● Text excerpt:
Nomad - persistent volumes on premise (what do you use?)

msirovy · November 1, 2020, 3:30pm

Hi,

I am building nomad cloud across bare-metals and I am still not sure what kind of storage I should use. My favorite is the Linstor but I didn’t find any documentation on how to connect it together. What persistent volume solution do you prefer?

Thanks for the recommendations…

Wolfsrudel · November 1, 2020, 4:17pm

I don’t know if there is a plugin for Linbits Linstor already, but

Jobs can claim storage volumes from AWS Elastic Block Storage (EBS) volumes, GCP persistent disks, Ceph, Portworx, vSphere, etc.

I think Portworx or Ceph should do it.

EDIT:

A list of available CSI plugins can be found in the Kubernetes CSI documentation. Any of these plugins should work with Nomad out of the box.

Linstor should work.

msirovy · November 1, 2020, 7:00pm

Hi Wolfsrundel,

thanks for your reply. I’ve red the list of csi documentation. I asking there for recommendation and insights from production.

Linstor seems to be fastest, but it is not well integrated with nomad so I am not sure with it still.
I can’t use AWS, Azure or GCP our servers run out of these cloud providers, we use many physical servers from multiple providers so I need provider independent solution but something robust, cheap and easy (I know how funny it sounds )

msirovy · November 3, 2020, 7:50am

No one use nomad with persistent storage? Share your experience with me, please.

Thanks in advance

josephlim75 · August 12, 2021, 3:23pm

I know is a bit late, there is post in Linstor for Nomad

Would like to know if you successfully setup Linstor in Nomad ? Would like to hear from your experience on how is the performance.

msirovy · August 18, 2021, 11:36am

Hi,

we’ve spent a while with it, I’ve been at online the linstor conference and discussed integration and support there with one of the contributors and with one moderator but no one has ever heard about the nomad and they are focused on k8s. So We tried it alone and after a while, we had a working prototype but with poor performance and it required many steps a side by nomad’s deployment via “nomad run template.hcl” (create volumes, add volume to nomad etc).

● Given problem 1:
Reproduce, word for word, the lines of the records starting with the line that contains "Where should I" and ending with the line that contains "click(105, 595)", both of those lines included.

[Records from a data source]
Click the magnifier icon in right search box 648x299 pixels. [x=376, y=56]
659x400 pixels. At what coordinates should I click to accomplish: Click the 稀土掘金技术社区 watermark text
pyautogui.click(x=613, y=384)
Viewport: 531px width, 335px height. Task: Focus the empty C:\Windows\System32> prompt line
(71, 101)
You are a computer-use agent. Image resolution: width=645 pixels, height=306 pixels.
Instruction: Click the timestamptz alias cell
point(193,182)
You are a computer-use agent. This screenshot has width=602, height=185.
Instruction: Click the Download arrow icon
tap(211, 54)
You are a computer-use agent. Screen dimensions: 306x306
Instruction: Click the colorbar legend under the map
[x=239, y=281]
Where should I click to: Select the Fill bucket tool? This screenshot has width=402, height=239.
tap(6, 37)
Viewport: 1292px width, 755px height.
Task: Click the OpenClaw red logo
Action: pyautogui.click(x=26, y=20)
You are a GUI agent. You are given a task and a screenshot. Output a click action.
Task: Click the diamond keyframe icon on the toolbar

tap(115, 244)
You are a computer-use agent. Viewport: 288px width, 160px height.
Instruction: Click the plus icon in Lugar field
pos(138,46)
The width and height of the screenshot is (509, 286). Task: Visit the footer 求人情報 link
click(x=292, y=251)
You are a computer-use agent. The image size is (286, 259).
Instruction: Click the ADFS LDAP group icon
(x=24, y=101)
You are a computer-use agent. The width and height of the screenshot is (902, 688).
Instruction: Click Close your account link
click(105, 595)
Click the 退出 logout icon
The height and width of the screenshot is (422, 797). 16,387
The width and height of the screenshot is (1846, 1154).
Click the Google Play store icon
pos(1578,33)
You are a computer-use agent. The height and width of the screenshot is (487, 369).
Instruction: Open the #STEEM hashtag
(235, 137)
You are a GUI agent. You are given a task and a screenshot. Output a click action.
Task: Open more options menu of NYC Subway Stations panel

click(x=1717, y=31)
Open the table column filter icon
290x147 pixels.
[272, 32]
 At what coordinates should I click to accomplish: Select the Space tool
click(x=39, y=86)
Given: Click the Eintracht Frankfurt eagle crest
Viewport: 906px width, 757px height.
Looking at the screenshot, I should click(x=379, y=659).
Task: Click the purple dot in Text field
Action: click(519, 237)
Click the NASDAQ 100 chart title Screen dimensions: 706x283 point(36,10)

● Given problem 2:
In the forum thread, which two storage options does Wolfsrudel think should do it?

● Solution 1:
Where should I click to: Select the Fill bucket tool? This screenshot has width=402, height=239.
tap(6, 37)
Viewport: 1292px width, 755px height.
Task: Click the OpenClaw red logo
Action: pyautogui.click(x=26, y=20)
You are a GUI agent. You are given a task and a screenshot. Output a click action.
Task: Click the diamond keyframe icon on the toolbar

tap(115, 244)
You are a computer-use agent. Viewport: 288px width, 160px height.
Instruction: Click the plus icon in Lugar field
pos(138,46)
The width and height of the screenshot is (509, 286). Task: Visit the footer 求人情報 link
click(x=292, y=251)
You are a computer-use agent. The image size is (286, 259).
Instruction: Click the ADFS LDAP group icon
(x=24, y=101)
You are a computer-use agent. The width and height of the screenshot is (902, 688).
Instruction: Click Close your account link
click(105, 595)

● Solution 2:
Portworx or Ceph.